TASK OBJECTIVE> Tally up the lines in the following entries where the string "computer" appears, and answer with the number alone.

*** Opening of INFORMATION PROVIDED ***

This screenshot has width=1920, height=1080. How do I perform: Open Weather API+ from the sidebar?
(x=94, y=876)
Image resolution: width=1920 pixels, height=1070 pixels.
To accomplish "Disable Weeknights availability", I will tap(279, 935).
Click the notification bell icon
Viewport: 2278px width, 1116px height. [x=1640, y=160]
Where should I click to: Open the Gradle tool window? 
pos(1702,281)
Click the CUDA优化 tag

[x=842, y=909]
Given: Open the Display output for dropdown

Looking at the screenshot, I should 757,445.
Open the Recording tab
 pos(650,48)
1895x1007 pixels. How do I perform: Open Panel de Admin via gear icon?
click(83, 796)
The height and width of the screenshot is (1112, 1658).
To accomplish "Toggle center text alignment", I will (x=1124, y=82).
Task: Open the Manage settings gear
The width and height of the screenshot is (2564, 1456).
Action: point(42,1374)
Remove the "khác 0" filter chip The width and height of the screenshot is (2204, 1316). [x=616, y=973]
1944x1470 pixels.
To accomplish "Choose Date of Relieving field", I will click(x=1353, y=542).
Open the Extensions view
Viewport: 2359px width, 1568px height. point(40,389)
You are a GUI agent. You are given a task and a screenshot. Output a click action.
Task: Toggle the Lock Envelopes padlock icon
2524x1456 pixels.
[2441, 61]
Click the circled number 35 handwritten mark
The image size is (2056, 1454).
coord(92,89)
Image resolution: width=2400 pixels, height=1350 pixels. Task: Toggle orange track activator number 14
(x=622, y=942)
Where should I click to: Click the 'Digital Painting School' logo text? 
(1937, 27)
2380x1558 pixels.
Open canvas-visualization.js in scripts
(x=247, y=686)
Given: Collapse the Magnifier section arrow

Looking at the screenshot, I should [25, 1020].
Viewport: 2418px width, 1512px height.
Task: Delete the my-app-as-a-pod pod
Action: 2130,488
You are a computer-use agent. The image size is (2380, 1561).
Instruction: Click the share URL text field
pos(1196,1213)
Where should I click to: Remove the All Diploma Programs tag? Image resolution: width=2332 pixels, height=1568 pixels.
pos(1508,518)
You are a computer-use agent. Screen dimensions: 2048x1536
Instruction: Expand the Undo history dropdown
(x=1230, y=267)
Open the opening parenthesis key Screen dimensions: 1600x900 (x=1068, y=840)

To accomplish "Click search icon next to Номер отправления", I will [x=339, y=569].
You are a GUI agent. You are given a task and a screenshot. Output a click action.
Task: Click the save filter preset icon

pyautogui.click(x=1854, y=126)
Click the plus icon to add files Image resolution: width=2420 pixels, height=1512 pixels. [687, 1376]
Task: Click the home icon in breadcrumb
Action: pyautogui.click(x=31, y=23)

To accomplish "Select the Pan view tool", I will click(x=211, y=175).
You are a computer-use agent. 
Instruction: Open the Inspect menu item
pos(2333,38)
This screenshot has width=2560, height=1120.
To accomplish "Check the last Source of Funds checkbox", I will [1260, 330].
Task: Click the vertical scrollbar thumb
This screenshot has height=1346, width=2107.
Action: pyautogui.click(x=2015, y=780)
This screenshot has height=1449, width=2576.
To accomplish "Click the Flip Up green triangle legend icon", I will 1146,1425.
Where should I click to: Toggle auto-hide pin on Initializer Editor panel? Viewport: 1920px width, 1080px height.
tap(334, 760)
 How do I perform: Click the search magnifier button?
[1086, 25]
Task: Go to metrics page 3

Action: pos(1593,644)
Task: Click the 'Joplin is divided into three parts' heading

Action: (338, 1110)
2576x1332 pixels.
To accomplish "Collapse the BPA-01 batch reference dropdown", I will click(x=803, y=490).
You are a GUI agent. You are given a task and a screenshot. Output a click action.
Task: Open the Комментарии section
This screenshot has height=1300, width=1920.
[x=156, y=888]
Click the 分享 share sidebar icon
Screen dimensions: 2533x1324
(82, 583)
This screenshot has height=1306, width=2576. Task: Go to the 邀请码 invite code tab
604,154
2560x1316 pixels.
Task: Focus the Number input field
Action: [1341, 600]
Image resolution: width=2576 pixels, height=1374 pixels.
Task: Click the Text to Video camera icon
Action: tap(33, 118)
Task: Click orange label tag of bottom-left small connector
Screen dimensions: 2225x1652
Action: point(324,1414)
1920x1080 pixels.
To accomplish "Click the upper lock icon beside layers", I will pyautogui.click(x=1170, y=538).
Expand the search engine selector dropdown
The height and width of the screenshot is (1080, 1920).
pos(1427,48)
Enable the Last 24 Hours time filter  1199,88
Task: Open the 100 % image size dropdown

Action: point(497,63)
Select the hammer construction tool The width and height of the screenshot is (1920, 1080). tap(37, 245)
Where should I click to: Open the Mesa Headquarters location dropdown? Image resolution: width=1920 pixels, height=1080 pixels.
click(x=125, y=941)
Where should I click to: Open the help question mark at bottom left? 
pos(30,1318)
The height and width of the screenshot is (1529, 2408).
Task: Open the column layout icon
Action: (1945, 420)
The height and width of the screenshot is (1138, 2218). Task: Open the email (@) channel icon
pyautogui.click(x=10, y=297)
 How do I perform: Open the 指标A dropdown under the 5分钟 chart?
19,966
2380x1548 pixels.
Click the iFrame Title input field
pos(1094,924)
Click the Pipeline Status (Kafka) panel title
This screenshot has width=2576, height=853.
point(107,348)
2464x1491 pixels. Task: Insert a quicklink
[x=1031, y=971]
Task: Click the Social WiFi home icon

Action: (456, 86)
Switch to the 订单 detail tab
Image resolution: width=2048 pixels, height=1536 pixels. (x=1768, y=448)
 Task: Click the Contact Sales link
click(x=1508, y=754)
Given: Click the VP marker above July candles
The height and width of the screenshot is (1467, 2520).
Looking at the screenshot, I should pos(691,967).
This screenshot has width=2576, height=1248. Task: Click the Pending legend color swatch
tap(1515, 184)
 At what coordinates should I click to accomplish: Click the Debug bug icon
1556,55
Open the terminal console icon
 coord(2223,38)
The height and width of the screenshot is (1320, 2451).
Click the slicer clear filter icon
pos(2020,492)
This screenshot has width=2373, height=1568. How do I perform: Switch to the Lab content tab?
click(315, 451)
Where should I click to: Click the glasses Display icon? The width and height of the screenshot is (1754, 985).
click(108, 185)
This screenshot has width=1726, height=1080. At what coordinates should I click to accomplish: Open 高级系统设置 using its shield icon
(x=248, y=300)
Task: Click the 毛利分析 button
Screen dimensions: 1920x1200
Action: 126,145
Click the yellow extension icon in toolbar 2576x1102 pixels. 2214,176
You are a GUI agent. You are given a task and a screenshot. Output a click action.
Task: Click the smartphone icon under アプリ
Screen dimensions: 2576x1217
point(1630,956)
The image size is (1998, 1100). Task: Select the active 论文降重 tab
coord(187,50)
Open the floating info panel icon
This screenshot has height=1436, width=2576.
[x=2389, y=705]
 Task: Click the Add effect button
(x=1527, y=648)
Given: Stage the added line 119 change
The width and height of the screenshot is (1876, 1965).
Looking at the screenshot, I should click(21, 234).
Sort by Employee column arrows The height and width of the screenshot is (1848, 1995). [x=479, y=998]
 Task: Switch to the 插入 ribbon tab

*** Close of INFORMATION PROVIDED ***

REPLY TO THE TASK> 3